Gharib ignored them, setting out on the streets in hopes of finding another job.
“People told me: you are not fit for work, we are in recession,” he said.
But the old man didn’t care, saying that “Death from hunger is stronger than the virus. God didn’t grant me children to take care of me.”
Faris with no shelter
On a sidewalk opposite to development work of the Maspero Triangle, 77-year-old Faris Fahmy sat in the dirt, mourning his old good days.
The senior was alone after the death of his wife 20 years ago, and how lives on the streets.
“God did not bless me with children and now I’ve no connection with my family,” he lamented.
Fahmy used to work as a ceramic tiler. He recalls the injury that changed everything and stopped him from working ever again: “I was helping the workers, and I got up on a scaffold and fell down. My feet were disabled.”
“My wife could not bear the sight of me with the disability, and she died.”
Fahmy is now a “Sais” (unauthorized individuals in Egypt who collect fees from residents for parking their cars on public streets). With the advent of the coronavirus, the streets have emptied and work has dried out.

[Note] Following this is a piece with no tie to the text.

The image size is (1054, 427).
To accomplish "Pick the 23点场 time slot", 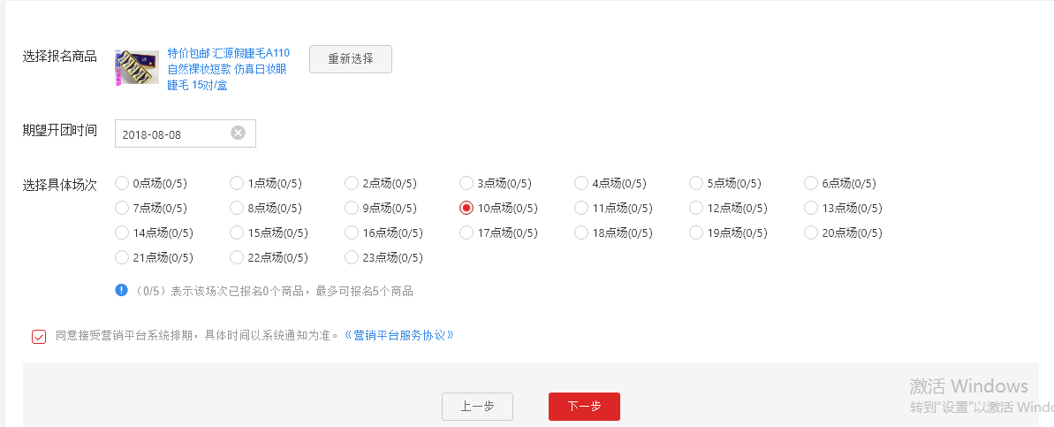I will tap(352, 258).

“People are now afraid to go out or leave their cars,” he said, adding that some people even fear he could infect them.
The man hopes that an old people’s home helps him: “If an elderly home takes me with them, I will agree. At least then I die with my dignity.”
And as the police comb the streets to enforce the curfew Faris says he’s left all alone, with no one to turn to.
“Fear of the spread of the coronavirus has turned into intimidation against us,” Ahmed Ali, 76, said.
“People are pointing at us and are afraid of us… Nobody is sympathetic with us like before (the virus).”
As people take their precautions and wash their hands in hopes of warding off the virus, Ahmed said he can’t even clean himself and his clothes, and has to eat with unwashed hands.
“I want work to provide food and drink for myself. What can I do? I sleep in the street. I want someone to take care of me. I need a home to go to and rush back to before curfew like most people,” Ali said.